BCBS Provider Settlement Calculator — $2.8B Fund
The separate $2.8 billion settlement for doctors, clinics, and hospitals that billed BCBS for services 2008-2024. Different fund, different formula, different deadlines.
Your Case Details
Answer a few questions to see your estimated range.
Heavier use = larger share of distribution funds.
Estimated Per-Claimant Payout
$63 — $117
Class action distributions depend on how many people claim. The fewer claimants per fund, the higher each payout. This estimate uses average claim rates.
The Provider Track — Often Confused with the Subscriber Settlement
There are two parallel BCBS antitrust settlements, often confused with each other:
- Subscriber Settlement ($2.67B) — for people who paid BCBS premiums (individuals, employees, employers). Original deadline 2021, distributions active 2026.
- Provider Settlement ($2.8B) — for doctors, clinics, hospitals, and other healthcare providers who billed BCBS for services. Original deadline July 2025, distributions began Q1 2026.
If your practice billed BCBS for patient services between 2008 and 2024, you may qualify for the Provider track. The official site is bcbsproviderSettlement.com (not bcbssettlement.com — which is for subscribers).
Provider Eligibility — Are You In?
You qualify if your practice or facility:
- Submitted claims for reimbursement to ANY BCBS plan between February 7, 2008 and October 16, 2024 (note: longer class period than Subscriber settlement).
- Received payment or denial for those claims — both paid and denied claims potentially count.
- Was an in-network OR out-of-network provider — both are eligible (different formulas apply).
- Includes: physicians, nurse practitioners, hospitals, ambulatory surgery centers, mental health providers, dentists (for medical billing), DME suppliers, physical therapy practices, and most other licensed healthcare entities.
Provider Payout Formula
The Provider settlement uses a claims-volume × allowed-amount × subclass weighting formula:
- (a) Total BCBS-billed dollars during class period — your practice's aggregate BCBS revenue 2008-2024.
- (b) In-network vs out-of-network ratio — out-of-network claims often had larger allowed-amount disparities, weighted higher.
- (c) State/region market concentration — same state multiplier logic as the Subscriber fund.
- (d) Provider subclass — physician, hospital, ancillary service all have separate per-subclass calculations.
Typical payouts: Solo physician practice with moderate BCBS volume: $5,000-$25,000. Mid-size group practice: $50,000-$300,000. Hospital systems: high six-figures to low seven-figures depending on size.
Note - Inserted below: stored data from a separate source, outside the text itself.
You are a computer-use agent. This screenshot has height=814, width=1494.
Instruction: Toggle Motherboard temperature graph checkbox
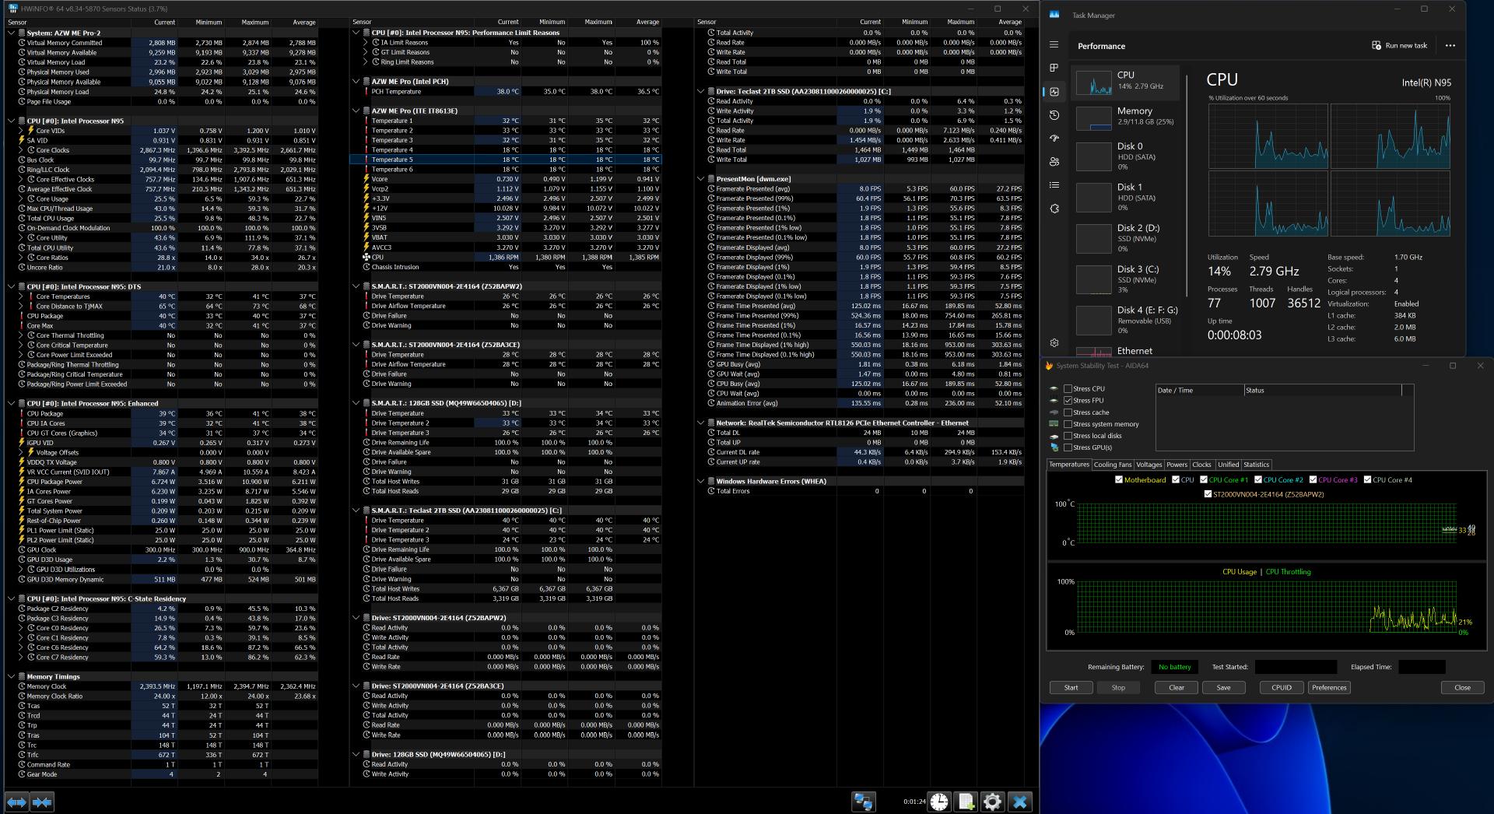(x=1119, y=480)
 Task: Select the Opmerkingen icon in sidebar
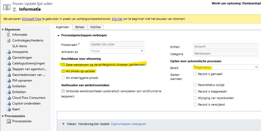pyautogui.click(x=8, y=58)
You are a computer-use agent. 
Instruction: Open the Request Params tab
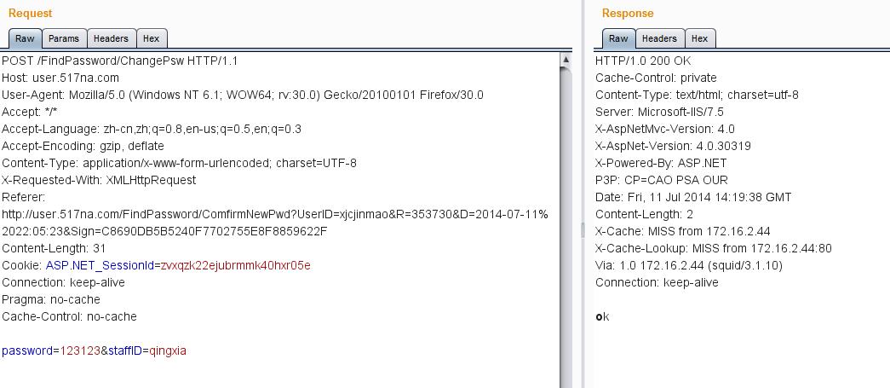pos(64,38)
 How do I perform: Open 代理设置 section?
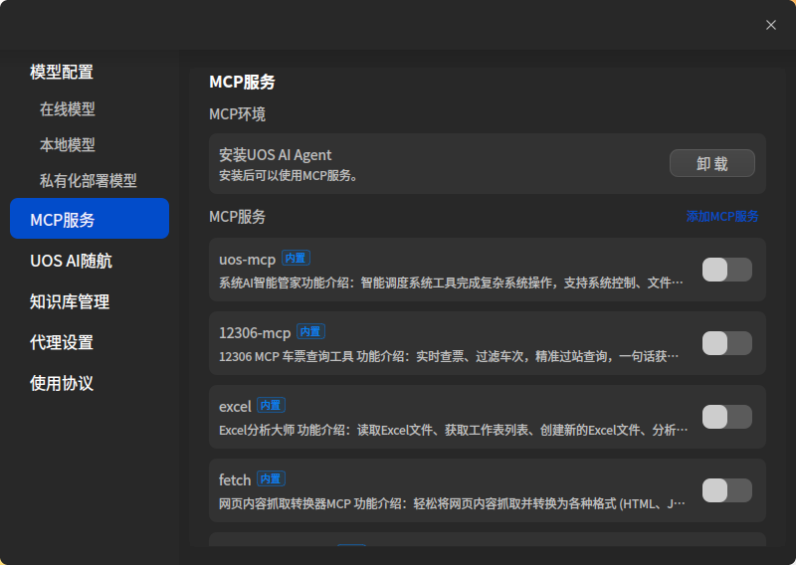coord(62,342)
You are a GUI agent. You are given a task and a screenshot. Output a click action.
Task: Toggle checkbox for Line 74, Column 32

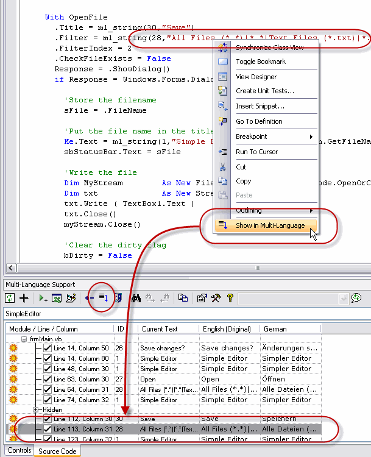click(x=48, y=400)
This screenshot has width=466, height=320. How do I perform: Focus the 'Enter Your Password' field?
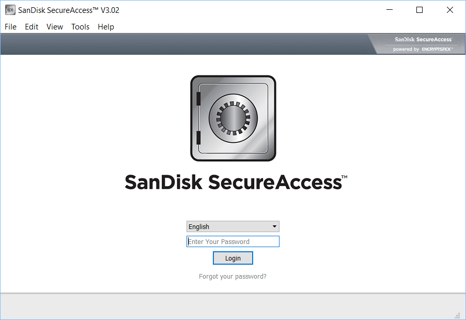coord(233,241)
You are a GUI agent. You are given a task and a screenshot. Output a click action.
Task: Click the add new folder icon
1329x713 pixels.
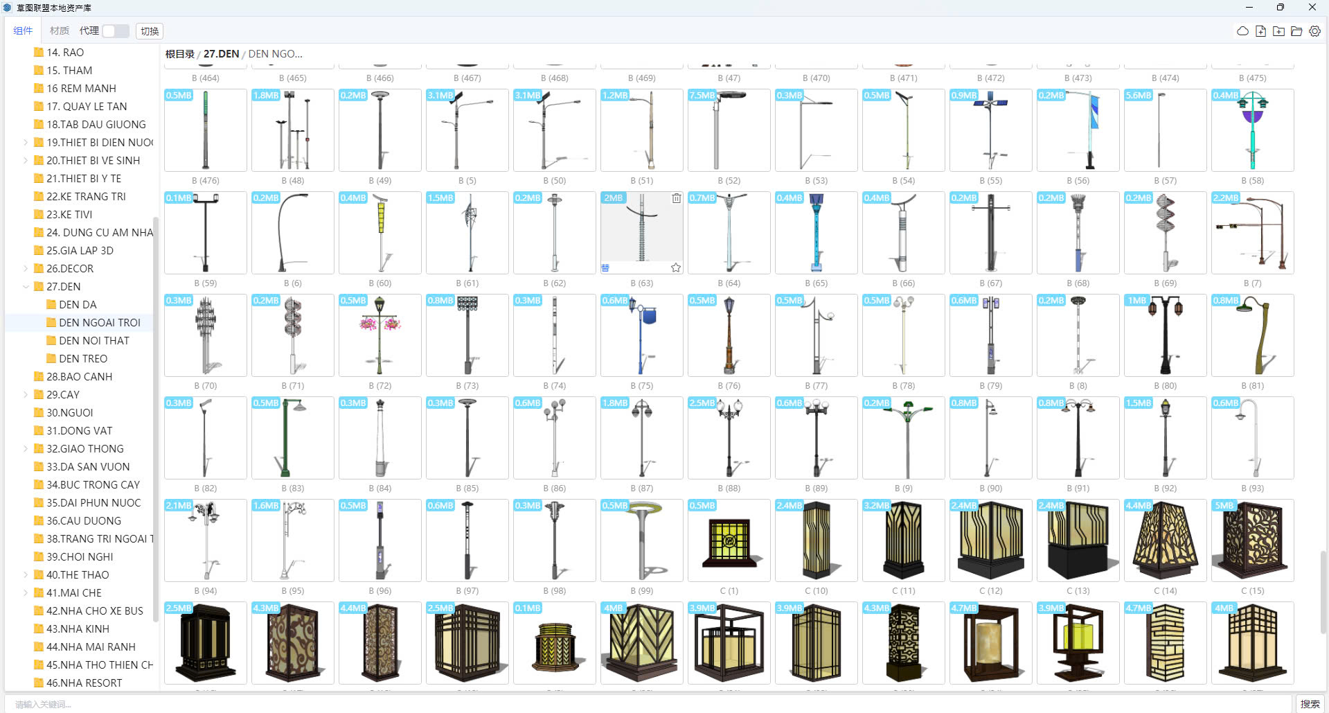(x=1278, y=31)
Filing Deadlines & Late-Claim Petitions
The original Provider claim deadline was July 31, 2025. The administrator is reviewing late-claim petitions on a case-by-case basis through late 2026. If your practice missed the deadline but has a documented reason (administrative oversight, change in practice management, etc.), submit a petition immediately.
Note that the Provider settlement does not extend the deadline indefinitely. Petitions filed after Q4 2026 are unlikely to succeed.
Provider vs Subscriber — Key Differences
- Class period: Provider 2008-2024 (16 years). Subscriber 2008-2020 (12 years). Provider settlement extended to capture more years of harm.
- Fund size: Provider $2.8B. Subscriber $2.67B. Roughly comparable but Provider slightly larger.
- Attorney fees: Provider settlement approved fees of up to 30% (varies by subclass). Subscriber settlement: 23.5%.
- Deadline: Provider July 2025. Subscriber November 2021. Provider deadline is more recent and more flexible for late-claim petitions.
- Per-claimant range: Provider $5,000-$1M+ depending on practice size. Subscriber $100-$50,000 (Tier 3 max).
- Official site: BCBSproviderSettlement.com vs BCBSsettlement.com. Triple-check the URL before entering information.
Frequently Asked Questions
We're a small physician practice — is it worth filing if the deadline already passed?
If your BCBS-billed revenue over 2008-2024 was substantial (>$200K total), almost always yes. Late-claim petitions are reviewed — even partial recovery on a $20K+ potential payout is worth the filing effort.
Can a closed practice still file?
Yes, if you have records of BCBS billings during the class period. The successor entity, owner, or estate is the claimant. Many closed practices have successfully filed.
Are out-of-network providers really eligible?
Yes. The antitrust harm to out-of-network providers (artificially low "usual and customary" rate-setting) was a significant part of the lawsuit. Out-of-network claims often qualify for higher per-claim payouts than in-network.
How is the payout taxed for our practice?
Generally treated as recovery of prior business revenue — ordinary income offsetting prior deductions. CPA consultation strongly recommended for amounts over $25K.
What about ERISA self-funded plan claims?
Self-funded ERISA plans are typically excluded from the Provider settlement. But certain administrative-services-only (ASO) edge cases may qualify — petition with documentation if uncertain.